These are only a few of the challenges facing our youth today. In fact, it is our challenge, as an Afrikan people, and one we must overcome if we are to have hope for tomorrow, or a tomorrow period. No youth, no future; no women, no future; it is as simple as that. To have 1000 men and 1 woman spells the death/genocide of a nation. The one woman can only produce 1 baby per year and the nation will be unable to sustain or rebuild its population. To have 1000 women and 1 man is life/perpetuity. One man can impregnate 1000 women to produce 1000 babies per year. He’ll be a little tired, but you get the point: with youth and women a nation can perpetuate itself or rebuild. Without them it is already extinct, no matter how many millions of men or old people exist in its society. And it’s why one saves “women and children first” in any life threatening situation.

So when our youths and women are challenged, by its very nature, that challenges our survival as a people. Our response must be to provide an environment where our women and children can survive, and prosper. To ensure that, we, as a people, need control over our own life and destiny. It’s not possible for us, as a racial minority, to do so in a White racist society. In any vote necessary to pass laws that we feel are needed to solve our particular problems, we will always be outvoted and overruled by the racist White majority. Thus we will never be able to implement our own solutions to our own problems, or control our own destiny, because we will always be subjected to the solutions dictated by the White majority. It’s also why democracy in a racist society is nothing but a dictatorship to the racial minorities in that society. The recent Supreme Court ruling that outlawed Black-majority voting districts is a case in point.

To control our own lives and destiny we need REPARATIONS, LAND AND INDEPENDENCE. And what would MLK say about such a demand for reparations and land? Let’s listen to his Sunday morning sermon at the National Cathedral in Washington, D.C., taken from the Oct. 27, 1996 Los Angeles Times article by Peter H. King titled: “Dr. King: Quote, Unquote”

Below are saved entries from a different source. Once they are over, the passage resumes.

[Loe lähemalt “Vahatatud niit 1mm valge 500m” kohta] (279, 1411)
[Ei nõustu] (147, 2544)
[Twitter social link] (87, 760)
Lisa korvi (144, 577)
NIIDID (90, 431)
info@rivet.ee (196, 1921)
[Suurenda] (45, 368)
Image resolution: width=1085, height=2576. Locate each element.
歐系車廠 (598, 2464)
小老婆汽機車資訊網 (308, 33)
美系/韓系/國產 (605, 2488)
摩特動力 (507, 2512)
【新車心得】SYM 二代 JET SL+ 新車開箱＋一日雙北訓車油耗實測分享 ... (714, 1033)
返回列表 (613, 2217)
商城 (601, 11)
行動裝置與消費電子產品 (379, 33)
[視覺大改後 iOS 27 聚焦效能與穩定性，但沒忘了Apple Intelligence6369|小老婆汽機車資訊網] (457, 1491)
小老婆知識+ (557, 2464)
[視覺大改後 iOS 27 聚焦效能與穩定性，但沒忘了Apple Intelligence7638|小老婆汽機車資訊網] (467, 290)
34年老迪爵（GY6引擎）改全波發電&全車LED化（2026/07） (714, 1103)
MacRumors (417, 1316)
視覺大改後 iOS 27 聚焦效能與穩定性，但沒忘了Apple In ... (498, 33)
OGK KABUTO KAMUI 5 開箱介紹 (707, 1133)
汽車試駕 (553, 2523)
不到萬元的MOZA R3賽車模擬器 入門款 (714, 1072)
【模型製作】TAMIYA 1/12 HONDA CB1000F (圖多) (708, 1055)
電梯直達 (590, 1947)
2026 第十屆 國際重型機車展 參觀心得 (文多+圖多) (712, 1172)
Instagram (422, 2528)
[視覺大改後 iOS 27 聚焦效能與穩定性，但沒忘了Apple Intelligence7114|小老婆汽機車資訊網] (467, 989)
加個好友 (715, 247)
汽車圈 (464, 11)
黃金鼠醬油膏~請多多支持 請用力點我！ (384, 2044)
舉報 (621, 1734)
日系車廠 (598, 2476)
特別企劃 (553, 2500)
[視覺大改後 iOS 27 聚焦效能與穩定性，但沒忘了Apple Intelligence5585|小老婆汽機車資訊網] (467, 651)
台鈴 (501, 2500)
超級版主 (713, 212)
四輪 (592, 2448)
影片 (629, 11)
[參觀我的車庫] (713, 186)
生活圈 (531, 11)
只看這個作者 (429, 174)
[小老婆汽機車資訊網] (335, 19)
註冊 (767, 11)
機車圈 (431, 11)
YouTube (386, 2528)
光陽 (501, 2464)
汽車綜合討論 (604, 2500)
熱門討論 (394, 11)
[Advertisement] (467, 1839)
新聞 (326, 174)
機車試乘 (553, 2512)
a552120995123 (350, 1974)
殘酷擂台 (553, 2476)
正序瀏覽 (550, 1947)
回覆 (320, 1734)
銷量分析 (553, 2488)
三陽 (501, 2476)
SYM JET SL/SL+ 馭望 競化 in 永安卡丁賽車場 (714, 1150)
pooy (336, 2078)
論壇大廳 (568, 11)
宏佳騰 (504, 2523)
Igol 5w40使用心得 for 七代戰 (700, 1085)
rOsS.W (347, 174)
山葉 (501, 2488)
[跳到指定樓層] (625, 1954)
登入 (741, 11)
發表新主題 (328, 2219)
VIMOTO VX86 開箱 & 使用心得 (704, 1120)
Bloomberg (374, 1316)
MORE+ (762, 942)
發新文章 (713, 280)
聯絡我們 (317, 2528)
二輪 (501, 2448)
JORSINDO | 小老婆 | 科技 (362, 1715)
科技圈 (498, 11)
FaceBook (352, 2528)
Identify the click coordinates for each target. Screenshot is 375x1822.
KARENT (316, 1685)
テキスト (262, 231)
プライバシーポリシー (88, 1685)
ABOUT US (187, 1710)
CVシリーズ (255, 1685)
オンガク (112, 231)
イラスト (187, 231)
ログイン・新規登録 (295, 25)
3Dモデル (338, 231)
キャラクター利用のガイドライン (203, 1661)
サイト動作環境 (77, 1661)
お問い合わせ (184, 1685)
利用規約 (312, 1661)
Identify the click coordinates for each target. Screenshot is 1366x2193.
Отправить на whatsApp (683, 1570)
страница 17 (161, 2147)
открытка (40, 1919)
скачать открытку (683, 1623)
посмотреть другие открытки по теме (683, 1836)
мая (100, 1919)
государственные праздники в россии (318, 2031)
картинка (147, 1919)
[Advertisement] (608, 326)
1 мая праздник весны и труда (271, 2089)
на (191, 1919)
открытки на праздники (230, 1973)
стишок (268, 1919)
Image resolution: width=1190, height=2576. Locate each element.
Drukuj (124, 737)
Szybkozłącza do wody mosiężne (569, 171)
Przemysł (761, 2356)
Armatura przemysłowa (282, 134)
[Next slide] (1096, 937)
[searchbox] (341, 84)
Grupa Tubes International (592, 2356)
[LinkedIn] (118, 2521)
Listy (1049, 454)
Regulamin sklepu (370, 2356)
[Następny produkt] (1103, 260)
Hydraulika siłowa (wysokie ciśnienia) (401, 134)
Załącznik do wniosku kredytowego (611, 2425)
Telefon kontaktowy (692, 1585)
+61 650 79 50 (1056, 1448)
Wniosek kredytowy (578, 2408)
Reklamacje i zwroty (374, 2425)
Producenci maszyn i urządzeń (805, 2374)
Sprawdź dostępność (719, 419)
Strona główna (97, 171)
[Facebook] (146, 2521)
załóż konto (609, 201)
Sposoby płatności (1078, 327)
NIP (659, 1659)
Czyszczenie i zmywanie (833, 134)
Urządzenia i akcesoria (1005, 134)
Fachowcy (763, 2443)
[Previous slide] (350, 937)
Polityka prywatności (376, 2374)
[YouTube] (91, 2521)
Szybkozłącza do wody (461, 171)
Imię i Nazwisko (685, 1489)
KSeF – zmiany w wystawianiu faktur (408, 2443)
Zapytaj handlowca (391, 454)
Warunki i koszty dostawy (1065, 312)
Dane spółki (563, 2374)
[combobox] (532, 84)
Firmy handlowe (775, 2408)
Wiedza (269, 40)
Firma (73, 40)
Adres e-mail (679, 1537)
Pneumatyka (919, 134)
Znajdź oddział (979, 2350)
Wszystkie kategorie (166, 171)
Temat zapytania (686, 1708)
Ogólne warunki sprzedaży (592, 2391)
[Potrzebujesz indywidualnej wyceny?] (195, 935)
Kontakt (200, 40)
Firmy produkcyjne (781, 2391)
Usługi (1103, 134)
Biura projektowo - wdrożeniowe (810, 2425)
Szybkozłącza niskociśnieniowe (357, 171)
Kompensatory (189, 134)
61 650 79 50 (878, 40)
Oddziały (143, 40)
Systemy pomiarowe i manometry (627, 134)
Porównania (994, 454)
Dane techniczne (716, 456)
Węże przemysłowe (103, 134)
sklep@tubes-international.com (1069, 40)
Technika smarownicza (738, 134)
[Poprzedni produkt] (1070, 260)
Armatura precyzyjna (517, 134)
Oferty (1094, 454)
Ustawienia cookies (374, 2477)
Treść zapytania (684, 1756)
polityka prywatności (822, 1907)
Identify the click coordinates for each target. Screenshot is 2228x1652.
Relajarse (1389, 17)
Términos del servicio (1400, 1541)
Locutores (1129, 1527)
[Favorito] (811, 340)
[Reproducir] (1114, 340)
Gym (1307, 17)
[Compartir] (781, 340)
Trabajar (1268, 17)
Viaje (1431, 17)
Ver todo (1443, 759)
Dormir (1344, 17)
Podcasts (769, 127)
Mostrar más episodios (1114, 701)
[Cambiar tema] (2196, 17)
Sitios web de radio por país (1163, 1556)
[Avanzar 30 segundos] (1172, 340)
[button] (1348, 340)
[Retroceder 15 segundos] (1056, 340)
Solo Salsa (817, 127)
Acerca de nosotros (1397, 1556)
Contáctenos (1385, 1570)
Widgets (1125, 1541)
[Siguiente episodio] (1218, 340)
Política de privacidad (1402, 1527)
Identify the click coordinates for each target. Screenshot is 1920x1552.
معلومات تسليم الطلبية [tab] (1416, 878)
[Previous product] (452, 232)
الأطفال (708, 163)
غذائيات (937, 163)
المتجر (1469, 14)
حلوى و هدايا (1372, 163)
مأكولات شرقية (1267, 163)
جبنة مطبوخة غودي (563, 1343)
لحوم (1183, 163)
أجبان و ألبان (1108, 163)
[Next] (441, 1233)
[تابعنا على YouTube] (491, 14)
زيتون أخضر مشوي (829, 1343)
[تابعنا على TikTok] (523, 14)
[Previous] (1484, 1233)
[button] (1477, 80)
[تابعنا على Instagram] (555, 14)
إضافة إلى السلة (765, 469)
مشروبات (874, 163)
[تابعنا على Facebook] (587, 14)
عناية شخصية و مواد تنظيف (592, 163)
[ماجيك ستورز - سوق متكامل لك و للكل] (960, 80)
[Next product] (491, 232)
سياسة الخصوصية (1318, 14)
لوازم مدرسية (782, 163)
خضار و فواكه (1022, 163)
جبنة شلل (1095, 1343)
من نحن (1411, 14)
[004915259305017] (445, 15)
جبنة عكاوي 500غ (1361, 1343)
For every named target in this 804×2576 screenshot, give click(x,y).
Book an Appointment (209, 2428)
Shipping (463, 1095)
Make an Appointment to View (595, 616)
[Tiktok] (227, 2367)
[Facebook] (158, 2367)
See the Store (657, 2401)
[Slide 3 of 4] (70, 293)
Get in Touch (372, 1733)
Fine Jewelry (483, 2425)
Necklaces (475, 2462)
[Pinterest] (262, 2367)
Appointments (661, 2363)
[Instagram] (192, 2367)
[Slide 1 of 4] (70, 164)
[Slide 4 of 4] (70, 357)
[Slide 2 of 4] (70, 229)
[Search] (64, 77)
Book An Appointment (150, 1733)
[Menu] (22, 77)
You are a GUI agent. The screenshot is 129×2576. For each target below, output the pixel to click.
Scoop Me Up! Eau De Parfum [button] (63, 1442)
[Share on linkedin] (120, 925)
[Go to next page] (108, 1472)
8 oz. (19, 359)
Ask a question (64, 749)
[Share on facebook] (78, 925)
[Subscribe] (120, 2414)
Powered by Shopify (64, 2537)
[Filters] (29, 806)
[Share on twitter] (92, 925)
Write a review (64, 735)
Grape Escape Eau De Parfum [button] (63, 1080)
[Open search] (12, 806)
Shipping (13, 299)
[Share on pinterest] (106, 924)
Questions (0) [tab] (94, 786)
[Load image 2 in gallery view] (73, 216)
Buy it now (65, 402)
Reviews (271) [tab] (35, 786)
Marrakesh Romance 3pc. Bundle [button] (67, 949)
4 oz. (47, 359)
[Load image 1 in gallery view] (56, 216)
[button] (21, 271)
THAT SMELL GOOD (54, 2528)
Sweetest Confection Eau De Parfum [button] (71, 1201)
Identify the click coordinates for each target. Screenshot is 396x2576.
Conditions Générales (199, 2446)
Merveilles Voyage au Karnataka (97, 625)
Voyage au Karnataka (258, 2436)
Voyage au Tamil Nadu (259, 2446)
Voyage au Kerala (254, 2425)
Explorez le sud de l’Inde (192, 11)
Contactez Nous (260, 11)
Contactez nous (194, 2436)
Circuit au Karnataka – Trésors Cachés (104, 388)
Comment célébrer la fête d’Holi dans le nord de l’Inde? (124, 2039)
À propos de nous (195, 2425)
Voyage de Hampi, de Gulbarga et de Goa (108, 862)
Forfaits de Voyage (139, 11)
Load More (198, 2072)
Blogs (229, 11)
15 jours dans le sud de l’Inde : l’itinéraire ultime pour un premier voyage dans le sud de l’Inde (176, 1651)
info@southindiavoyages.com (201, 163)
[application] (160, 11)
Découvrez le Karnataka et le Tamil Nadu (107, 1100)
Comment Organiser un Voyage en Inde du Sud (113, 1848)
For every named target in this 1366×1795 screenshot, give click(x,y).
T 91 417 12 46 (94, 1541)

“. . . Now there is another myth that still gets around; it is a kind of over reliance on the bootstrap philosophy. There are those who still feel that if the Negro is to rise out of poverty . . . . out of slum conditions . . . Out of discrimination and segregation, he must do it all by himself. And so they say the Negro must lift himself up by his own bootstraps.”They never realize that no other ethnic group has been a slave on American soil. The people who say this never stop to realize that the nation made a Black man’s color a stigma; but beyond this THEY NEVER STOP TO REALIZE THAT THEY OWE A PEOPLE WHO WERE KEPT IN SLAVERY 244 YEARS.

“IN 1863 THE NEGRO WAS TOLD THAT HE WAS FREE AS A RESULT OF THE EMANCIPATION PROCLAMATION BEING SIGNED BY ABRAHAM LINCOLN. BUT HE WAS NEVER GIVEN ANY LAND TO MAKE THAT FREEDOM MEANINGFUL. It was something like keeping a person in prison for a number of years and suddenly discovering that the person is not guilty of the crime for which he was convicted. And you just go up to him and say, ‘Now you are free,’ but you don’t give him any bus fare to get to town. . .

“And the irony of it all is that at the same time the nation failed to do anything for the Black man through an act of Congress it was giving away millions of acres of LAND in the West and the Midwest. . . . Not only did it give the LAND, it built land-grant colleges to teach them how to farm. Not only that, it provided county agents to further their expertise in farming. Not only that, as the years unfolded it provided low interest rates so that they could mechanize their farms. And to this day thousands of these very persons are receiving millions of dollars in federal subsidies every year not to farm.

“And these are so often the very people who tell Negroes that they must lift themselves by their own bootstraps. It’s all right to tell a man to lift himself by his own bootstraps, but it is cruel jest to say to a bootless man that he ought to lift himself by his own bootstraps.

“We must come to see that the roots of racism are very deep in our country, and there must be something positive and massive in order to get rid of all the effects of racism and the tragedies of racial injustice.”

“These were King’s last public words on the subject. Four days later, he stepped onto a balcony of the Lorraine Motel in Memphis, Tenn., and was shot dead.”

I urge you to work toward ensuring our tomorrow, and our hope for tomorrow by making the focus of our struggle one for REPARATIONS, LAND, AND INDEPENDENCE.